Размер шрифта
-
+

Блабериды-2 - стр. 2

Я в теннис не играл, и, может быть, поэтому она бросила занятия. Их окончание совпало с началом нашей семьи, и сейчас этот факт обрёл для меня какой-то зловещий символизм.

Играл ли в теннис её великолепный Савва? Я не помнил, чтобы она упоминала об этом, но хорошо представлял Савву в белых шортах с пижонской повязкой на лбу. Если он играл, то играл великолепно. Может быть, они снова смотрели друг на друга через сетку, и Олина форма постепенно возвращалась…

– Вот! – вцепится в эту мысль Лодыжкин.

Вся цепочка этого бреда построена на ассоциациях и совпадениях, не отражающих реального положения дел. Если бы Савва возник на Олином горизонте, она бы не стала афишировать встречи с ним в «Инстаграме», рассудит Лодыжкин.

И чем занятия теннисом отличаются, допустим, от йоги или фитнеса, спросит он. «Чем отличаются? – нахмурится параноик внутри меня. – Может быть, тем, что для них нужен умелый партнёр?».

Но Лодыжкин не сдастся и уведёт разговор в область душевного состояния самой Оли. Она просто тоскует по мне. Ей нужен стимул.

Мне не давала покоя последняя фотография в Олином «Инстаграме». Это было селфи крупным планом, сделанное после дружеского матча, который Оля выиграла. У неё было счастливое лицо и загорелые плечи, и мелкие капельки пота выступали на висках. Волновала лишь пара мужских кроссовок на заднем плане и тяжёлая сумка, которая вряд ли по плечу ей или её напарнице, если только Оля не играет в теннис с укладчицей шпал.

Мы с Мецем поспорили насчёт кроссовок.

– Да бабские они, – настаивал он. – Гляди, шнурки белые.

– Сейчас парни так и носят.
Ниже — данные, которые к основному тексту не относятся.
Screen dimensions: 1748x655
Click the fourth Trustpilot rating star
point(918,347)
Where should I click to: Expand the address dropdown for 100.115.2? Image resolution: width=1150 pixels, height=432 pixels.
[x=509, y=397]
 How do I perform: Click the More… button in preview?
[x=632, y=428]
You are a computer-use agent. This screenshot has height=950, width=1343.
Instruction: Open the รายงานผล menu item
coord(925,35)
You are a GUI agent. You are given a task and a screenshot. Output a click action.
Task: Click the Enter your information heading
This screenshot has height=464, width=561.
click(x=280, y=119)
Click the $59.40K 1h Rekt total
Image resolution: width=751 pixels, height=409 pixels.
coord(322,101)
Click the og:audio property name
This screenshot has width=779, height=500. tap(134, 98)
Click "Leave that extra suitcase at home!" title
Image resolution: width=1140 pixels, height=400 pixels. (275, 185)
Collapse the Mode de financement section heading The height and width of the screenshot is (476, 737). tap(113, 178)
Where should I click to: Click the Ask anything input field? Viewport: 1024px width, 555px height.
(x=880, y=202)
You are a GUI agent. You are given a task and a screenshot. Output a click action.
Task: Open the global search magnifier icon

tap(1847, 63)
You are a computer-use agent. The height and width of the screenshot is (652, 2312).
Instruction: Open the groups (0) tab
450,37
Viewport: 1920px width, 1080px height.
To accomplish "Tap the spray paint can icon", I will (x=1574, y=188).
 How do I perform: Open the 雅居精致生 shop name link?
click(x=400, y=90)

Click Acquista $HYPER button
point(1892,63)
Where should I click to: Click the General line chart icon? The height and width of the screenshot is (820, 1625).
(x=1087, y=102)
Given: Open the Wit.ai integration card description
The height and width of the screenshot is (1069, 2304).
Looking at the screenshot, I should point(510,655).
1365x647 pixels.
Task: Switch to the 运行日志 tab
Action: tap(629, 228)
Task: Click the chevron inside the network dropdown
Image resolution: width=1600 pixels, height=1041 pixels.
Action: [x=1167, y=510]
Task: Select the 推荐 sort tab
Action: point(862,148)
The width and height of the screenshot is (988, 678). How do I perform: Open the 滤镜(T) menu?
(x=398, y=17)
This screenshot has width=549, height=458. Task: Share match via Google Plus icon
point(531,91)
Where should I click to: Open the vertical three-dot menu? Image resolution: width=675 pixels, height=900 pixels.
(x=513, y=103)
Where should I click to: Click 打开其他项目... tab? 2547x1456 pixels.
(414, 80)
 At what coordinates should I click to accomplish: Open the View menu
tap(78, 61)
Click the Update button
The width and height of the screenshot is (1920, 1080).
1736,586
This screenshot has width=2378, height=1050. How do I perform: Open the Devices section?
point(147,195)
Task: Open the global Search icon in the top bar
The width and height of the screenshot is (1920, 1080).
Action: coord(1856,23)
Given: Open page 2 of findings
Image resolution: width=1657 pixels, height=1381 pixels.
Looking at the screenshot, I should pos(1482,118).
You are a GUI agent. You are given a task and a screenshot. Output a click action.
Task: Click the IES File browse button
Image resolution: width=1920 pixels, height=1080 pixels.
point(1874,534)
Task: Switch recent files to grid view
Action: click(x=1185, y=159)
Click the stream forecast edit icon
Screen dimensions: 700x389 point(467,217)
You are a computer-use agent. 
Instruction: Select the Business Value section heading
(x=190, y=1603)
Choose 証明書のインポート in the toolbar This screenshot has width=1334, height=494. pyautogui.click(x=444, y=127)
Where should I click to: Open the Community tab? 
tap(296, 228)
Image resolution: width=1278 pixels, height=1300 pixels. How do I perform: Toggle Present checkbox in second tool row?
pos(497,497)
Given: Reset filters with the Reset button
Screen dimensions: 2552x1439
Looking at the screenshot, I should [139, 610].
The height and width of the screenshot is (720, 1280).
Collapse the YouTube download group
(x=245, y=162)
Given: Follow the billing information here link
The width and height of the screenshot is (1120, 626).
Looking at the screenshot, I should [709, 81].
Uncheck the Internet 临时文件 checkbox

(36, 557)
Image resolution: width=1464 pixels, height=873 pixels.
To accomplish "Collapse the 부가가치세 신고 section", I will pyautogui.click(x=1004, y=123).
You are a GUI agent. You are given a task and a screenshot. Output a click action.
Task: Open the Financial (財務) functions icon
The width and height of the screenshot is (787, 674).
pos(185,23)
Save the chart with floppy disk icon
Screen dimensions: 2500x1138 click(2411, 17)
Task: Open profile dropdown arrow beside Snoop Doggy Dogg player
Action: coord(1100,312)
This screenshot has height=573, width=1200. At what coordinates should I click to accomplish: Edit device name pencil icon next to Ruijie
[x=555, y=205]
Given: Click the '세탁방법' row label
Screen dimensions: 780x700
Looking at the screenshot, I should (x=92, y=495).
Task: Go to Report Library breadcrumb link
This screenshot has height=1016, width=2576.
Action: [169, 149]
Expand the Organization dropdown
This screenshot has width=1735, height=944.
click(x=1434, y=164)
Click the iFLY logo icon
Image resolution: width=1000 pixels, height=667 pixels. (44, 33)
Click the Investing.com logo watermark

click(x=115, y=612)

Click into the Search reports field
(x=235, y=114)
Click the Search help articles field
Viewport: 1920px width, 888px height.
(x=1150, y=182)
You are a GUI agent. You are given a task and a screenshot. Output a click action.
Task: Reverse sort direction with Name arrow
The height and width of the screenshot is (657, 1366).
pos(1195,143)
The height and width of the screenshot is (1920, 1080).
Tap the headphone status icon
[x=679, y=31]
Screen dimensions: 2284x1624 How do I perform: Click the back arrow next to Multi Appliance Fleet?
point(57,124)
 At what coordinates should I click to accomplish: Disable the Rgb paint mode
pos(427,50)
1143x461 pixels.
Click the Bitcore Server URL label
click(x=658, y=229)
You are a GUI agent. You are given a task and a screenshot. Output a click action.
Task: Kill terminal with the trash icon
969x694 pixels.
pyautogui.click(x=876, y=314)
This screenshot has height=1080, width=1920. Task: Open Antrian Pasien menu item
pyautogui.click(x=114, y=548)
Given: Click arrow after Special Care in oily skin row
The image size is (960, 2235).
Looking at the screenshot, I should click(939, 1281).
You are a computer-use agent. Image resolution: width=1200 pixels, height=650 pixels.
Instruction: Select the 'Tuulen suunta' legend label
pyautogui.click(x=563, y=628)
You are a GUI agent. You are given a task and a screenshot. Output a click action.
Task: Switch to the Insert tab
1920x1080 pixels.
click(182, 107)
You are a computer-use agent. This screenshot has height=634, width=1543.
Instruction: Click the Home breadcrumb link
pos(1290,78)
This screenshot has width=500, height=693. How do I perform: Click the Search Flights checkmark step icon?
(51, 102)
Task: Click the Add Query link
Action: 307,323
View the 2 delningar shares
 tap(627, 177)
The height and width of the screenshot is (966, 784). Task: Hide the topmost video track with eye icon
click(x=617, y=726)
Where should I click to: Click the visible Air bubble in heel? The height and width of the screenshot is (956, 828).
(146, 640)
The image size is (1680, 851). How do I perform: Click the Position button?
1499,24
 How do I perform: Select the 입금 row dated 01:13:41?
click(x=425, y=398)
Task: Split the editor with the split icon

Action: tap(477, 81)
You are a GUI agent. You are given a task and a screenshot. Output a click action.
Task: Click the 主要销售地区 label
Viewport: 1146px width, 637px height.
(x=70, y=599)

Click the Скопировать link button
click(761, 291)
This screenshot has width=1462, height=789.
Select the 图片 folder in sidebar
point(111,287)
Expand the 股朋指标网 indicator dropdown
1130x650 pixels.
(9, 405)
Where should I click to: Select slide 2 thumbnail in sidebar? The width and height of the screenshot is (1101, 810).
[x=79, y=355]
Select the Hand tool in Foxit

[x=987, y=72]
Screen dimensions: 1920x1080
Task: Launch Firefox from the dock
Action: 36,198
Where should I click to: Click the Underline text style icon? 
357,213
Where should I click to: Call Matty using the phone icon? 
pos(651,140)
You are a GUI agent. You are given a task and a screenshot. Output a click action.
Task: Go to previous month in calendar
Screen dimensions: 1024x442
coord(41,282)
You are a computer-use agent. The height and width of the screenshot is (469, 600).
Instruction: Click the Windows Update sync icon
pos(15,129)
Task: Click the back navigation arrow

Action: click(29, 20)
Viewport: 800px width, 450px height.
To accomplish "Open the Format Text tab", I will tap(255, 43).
Вставки-то синие.

Насчёт сумки он заявил:

– Может, она с батей играет.

Может быть. Но Юрий Петрович играл совсем плохо, и вряд ли победа над ним вызвала бы восторг в Олиных глазах. Кого же она там одолела?

Лодыжкин намекнёт, что даже если Оля играет с парнем, это значит не больше, чем проезд в такси с водителем-мужчиной. А если она его обыгрывает, то не бог весть какой там парень. А ещё он скажет, что эти мысли – хороший повод разобраться в самом себе и так далее, и так далее. И, конечно, все мои страхи улягутся, как мецев дым.

Сам же Мец придерживался иных методов терапии:

– У тебя нож дома есть? Не, не эта китайская фигня с зазубринами. Нормальный нож, чтобы мясо резать? Вот. Сначала предъявишь его. Показать обязательно надо – ты же не мясник. Это же не просто в подворотне кого-то пырнуть. Тут чувства важны. Можно к шее вот так приставить, – он показал пальцами как. – А вот если не понимает, если вякать там начинает про честь и совесть – вот тогда бьёшь и дело с концом.

– Ты серьёзно, что ли?

– Конечно! – Мец кашлял, разрывая волокна дыма. – Тут смысл не в том, чтобы завалить его. Если ты готов ударить, это будет в глазах. Если готов – бить не придётся. Он к ней близко не подойдёт. Тем более ты из дурки. Ему до конца жизни икаться будет.

В такие моменты Мец был страшен и прекрасен. Глаза его просвечивали через дым.

Несмотря на очевидную бредовость, терапия Меца почему-то помогала, и я даже прикинул, какой из ножей лучше всего подходит для такой операции. После этого думать о снимке я перестал.

Мец был одержим ножами. С ножами была связана вся его жизнь: когда-то он работал на скотобойне, торговал охотничьим инвентарём, был инструктором ножевого боя, трудился на производстве ножей, а несколько лет назад переделал сарай своего дома в кузницу и занялся изготовлением ножей самостоятельно. Ковал он, должно быть, хорошо, потому что ножи пользовались спросом у охотников, и Мец даже разбогател.